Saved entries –
====
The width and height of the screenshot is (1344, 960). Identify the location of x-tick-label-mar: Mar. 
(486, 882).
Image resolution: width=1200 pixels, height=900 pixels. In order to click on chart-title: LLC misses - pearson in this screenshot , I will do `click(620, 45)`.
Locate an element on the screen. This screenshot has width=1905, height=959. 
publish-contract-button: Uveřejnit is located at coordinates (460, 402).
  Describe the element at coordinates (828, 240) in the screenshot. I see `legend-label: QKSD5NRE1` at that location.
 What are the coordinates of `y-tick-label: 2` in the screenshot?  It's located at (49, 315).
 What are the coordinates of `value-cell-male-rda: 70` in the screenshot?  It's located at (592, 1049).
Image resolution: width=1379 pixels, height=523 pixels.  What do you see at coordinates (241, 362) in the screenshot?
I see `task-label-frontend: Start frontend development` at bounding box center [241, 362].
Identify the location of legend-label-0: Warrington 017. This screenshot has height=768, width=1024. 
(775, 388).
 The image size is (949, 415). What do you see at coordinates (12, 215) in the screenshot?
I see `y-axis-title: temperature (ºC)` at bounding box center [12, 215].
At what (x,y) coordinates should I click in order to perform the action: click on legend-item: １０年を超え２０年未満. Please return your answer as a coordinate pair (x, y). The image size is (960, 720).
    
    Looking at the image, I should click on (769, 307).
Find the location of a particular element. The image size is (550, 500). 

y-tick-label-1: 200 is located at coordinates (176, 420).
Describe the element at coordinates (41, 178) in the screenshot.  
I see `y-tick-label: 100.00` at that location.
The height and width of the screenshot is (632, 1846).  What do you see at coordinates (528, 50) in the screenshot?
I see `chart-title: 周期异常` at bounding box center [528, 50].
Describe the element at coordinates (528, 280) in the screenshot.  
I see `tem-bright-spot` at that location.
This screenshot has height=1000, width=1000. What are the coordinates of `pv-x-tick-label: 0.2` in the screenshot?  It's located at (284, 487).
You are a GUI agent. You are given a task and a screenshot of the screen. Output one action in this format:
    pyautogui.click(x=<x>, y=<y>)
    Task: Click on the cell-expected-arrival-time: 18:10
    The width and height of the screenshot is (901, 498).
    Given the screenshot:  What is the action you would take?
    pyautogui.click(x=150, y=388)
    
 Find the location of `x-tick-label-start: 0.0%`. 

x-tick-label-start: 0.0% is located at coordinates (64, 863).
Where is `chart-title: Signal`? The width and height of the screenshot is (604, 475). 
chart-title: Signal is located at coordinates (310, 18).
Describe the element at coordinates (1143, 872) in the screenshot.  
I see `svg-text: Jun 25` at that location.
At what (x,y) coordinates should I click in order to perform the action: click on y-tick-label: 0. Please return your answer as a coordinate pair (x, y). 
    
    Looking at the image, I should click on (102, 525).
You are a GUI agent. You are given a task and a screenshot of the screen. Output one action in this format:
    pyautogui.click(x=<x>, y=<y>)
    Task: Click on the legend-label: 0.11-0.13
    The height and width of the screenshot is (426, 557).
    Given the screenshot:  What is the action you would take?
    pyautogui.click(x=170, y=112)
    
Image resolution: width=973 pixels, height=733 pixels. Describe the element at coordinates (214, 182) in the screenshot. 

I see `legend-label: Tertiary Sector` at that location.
====
Extract all of the lines above word for word, from the first through the last, without any alteration.

SOLUTION BELOW –
The width and height of the screenshot is (1344, 960). Identify the location of x-tick-label-mar: Mar. 
(486, 882).
Image resolution: width=1200 pixels, height=900 pixels. In order to click on chart-title: LLC misses - pearson in this screenshot , I will do `click(620, 45)`.
Locate an element on the screen. This screenshot has width=1905, height=959. 
publish-contract-button: Uveřejnit is located at coordinates (460, 402).
  Describe the element at coordinates (828, 240) in the screenshot. I see `legend-label: QKSD5NRE1` at that location.
 What are the coordinates of `y-tick-label: 2` in the screenshot?  It's located at (49, 315).
 What are the coordinates of `value-cell-male-rda: 70` in the screenshot?  It's located at (592, 1049).
Image resolution: width=1379 pixels, height=523 pixels.  What do you see at coordinates (241, 362) in the screenshot?
I see `task-label-frontend: Start frontend development` at bounding box center [241, 362].
Identify the location of legend-label-0: Warrington 017. This screenshot has height=768, width=1024. 
(775, 388).
 The image size is (949, 415). What do you see at coordinates (12, 215) in the screenshot?
I see `y-axis-title: temperature (ºC)` at bounding box center [12, 215].
At what (x,y) coordinates should I click in order to perform the action: click on legend-item: １０年を超え２０年未満. Please return your answer as a coordinate pair (x, y). The image size is (960, 720).
    
    Looking at the image, I should click on (769, 307).
Find the location of a particular element. The image size is (550, 500). 

y-tick-label-1: 200 is located at coordinates (176, 420).
Describe the element at coordinates (41, 178) in the screenshot.  
I see `y-tick-label: 100.00` at that location.
The height and width of the screenshot is (632, 1846).  What do you see at coordinates (528, 50) in the screenshot?
I see `chart-title: 周期异常` at bounding box center [528, 50].
Describe the element at coordinates (528, 280) in the screenshot.  
I see `tem-bright-spot` at that location.
This screenshot has height=1000, width=1000. What are the coordinates of `pv-x-tick-label: 0.2` in the screenshot?  It's located at (284, 487).
You are a GUI agent. You are given a task and a screenshot of the screen. Output one action in this format:
    pyautogui.click(x=<x>, y=<y>)
    Task: Click on the cell-expected-arrival-time: 18:10
    The width and height of the screenshot is (901, 498).
    Given the screenshot:  What is the action you would take?
    pyautogui.click(x=150, y=388)
    
 Find the location of `x-tick-label-start: 0.0%`. 

x-tick-label-start: 0.0% is located at coordinates (64, 863).
Where is `chart-title: Signal`? The width and height of the screenshot is (604, 475). 
chart-title: Signal is located at coordinates (310, 18).
Describe the element at coordinates (1143, 872) in the screenshot.  
I see `svg-text: Jun 25` at that location.
At what (x,y) coordinates should I click in order to perform the action: click on y-tick-label: 0. Please return your answer as a coordinate pair (x, y). 
    
    Looking at the image, I should click on (102, 525).
You are a GUI agent. You are given a task and a screenshot of the screen. Output one action in this format:
    pyautogui.click(x=<x>, y=<y>)
    Task: Click on the legend-label: 0.11-0.13
    The height and width of the screenshot is (426, 557).
    Given the screenshot:  What is the action you would take?
    pyautogui.click(x=170, y=112)
    
Image resolution: width=973 pixels, height=733 pixels. Describe the element at coordinates (214, 182) in the screenshot. 

I see `legend-label: Tertiary Sector` at that location.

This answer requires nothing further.